▶ _Task item A_
In the text on Leach's firing, who is described as the only politician ever to defeat George W. Bush at the polls?
▶ _Task item B_
Duplicate the stretch of the text on Leach's firing from "you’re such a" through "watching over you.".

┌─ Source document

Some random observations based on excessive reading of Texas Tech fan sites:
1) It’s increasingly clear that if Adam James’ injury had been anything other than a concussion, we’d never have heard anything about this whole incident;
2) It appears Leach’s treatment of James had nothing to do with the specific nature of his injury;
3) The smart thing for Leach to have done, then, while he was in negotiations with the administration, was a unilateral statement apologizing solely for giving the impression that he was punishing James for following medical advice about his concussion, and stating clearly his strong support for treating concussions as very serious; this would have made the issue a general disciplinary relationship with a troublesome, spoiled player;
4) I gather that the “apology” the administration asked Leach to make included language straight out of his contract, which meant that signing it would have been admission of a breach of contract and grounds for both losing his bonus and getting fired; no wonder he wouldn’t sign it;
5) Leach fans across the country don’t seem to have quite grasped that to football “traditionalists,” the man is a pariah; this is why he didn’t get any consideration for the many coaching openings last year, and why he may not get a new job anytime soon;
6) The senator and commenters are absolutely right about the absurdity of the WWL’s efforts last night to treat the training/doctor affadavits as “new evidence” with a major bearing on the case; they also acted as though Leach’s refusal to “respond” to the affadavits was some sort of fatal admission of dishonesty;
7) Of many dumb things said by Bob Davie last night, the dumbest was praising the James family for their “courage” in dropping a dime on Leach, because “they have to live in Texas the rest of their lives.” They don’t live in Lubbock, and elsewhere in Texas, people are either indifferent to or pleased with Leach’s firing, and Craig James is reinforcing the conservative establishment’s view of Leach as an unsavory crazy person who doesn’t fit their view of football coaches as button-down conservatives like themselves;
8) Kent Hance may sound like a yokel, but as viewers of the movie “W” may recall, he’s the only politician who ever defeated George W. Bush at the polls; he was a Democratic congressman who switched parties when it was convenient to his political career. Hance has some arguably contemptible characteristics, but “stupid” ain’t one of them.
“stupid” ain’t one of them…
To me the punishment doesn’t fit the crime. Leach did not hit the kid or lay hands on him in any way. If a higher up did not like what Leach did he should have been reprimanded. But suspended from the bowl game and then fired? Excessive. TT clearly was looking for a way to get rid of leach because of monetary reasons (see the e-mails). The one thing about all this that gives me pause (from Leach’s side) is that he did file a lawsuit against his employer asking for a restraining order to allow him to coach the bowl game. Remember the issue in this is did his conduct rise to a level that allows TT to fire him for “cause” and thereby avoid payment of his termination money under the contract. Suing TT may rise to that level in the minds of jurors–the other stuff probably not, particularly in light of the surrounding circumstances with the kid being a malcontent, etc.
you’re such a drama queen…
enough of this leach fiasco
can we talk about the fiesta bowl and boise st. beating TCU and the orange bowl and georgia tech beating iowa.
Best summary and points I’ve seen from anyone on this, Senator.
There is one story reported about Leach and another unusual punishment. A player missed study hall so Aaaarrgggh had a sofa (undoubtedly one that fled Morganton before the pyros could get to it) placed on the practice field. The player did book work while practice went on around him. Sounds much more dangerous than standing in an equipment/media room in low light with trainers watching over you.
If Leach wouldn’t mind doing a little OC training in Athens while he waits for that HCing phone call to come in, I could overlook what a bad boy he has been. He could live at Bobo’s house and play pirate games with the brood.

└─
┌─ Entries supplied

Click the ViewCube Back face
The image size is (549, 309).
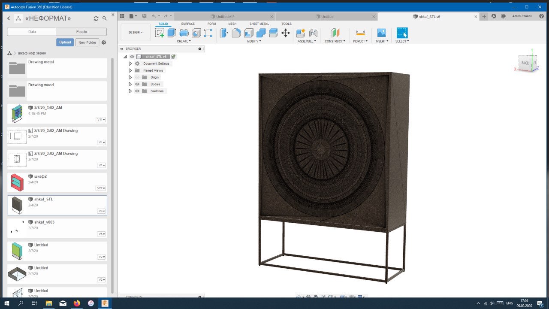coord(525,63)
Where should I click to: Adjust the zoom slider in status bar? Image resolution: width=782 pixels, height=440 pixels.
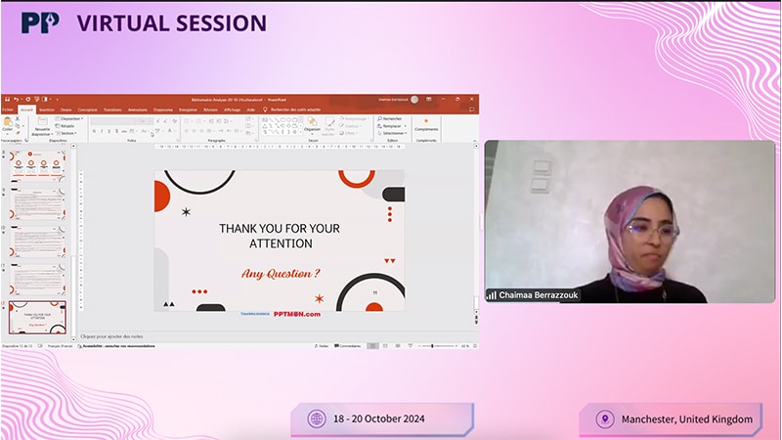(x=432, y=346)
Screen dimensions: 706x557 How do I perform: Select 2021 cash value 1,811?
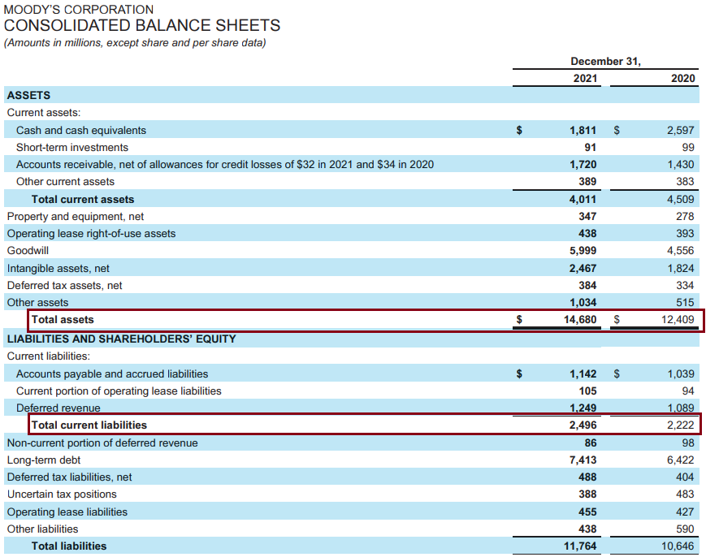click(x=583, y=130)
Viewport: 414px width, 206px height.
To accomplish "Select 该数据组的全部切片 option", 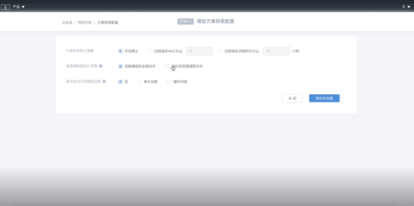I will pyautogui.click(x=120, y=66).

└─

▶ _Task response A_
Kent Hance

▶ _Task response B_
you’re such a drama queen…
enough of this leach fiasco
can we talk about the fiesta bowl and boise st. beating TCU and the orange bowl and georgia tech beating iowa.
Best summary and points I’ve seen from anyone on this, Senator.
There is one story reported about Leach and another unusual punishment. A player missed study hall so Aaaarrgggh had a sofa (undoubtedly one that fled Morganton before the pyros could get to it) placed on the practice field. The player did book work while practice went on around him. Sounds much more dangerous than standing in an equipment/media room in low light with trainers watching over you.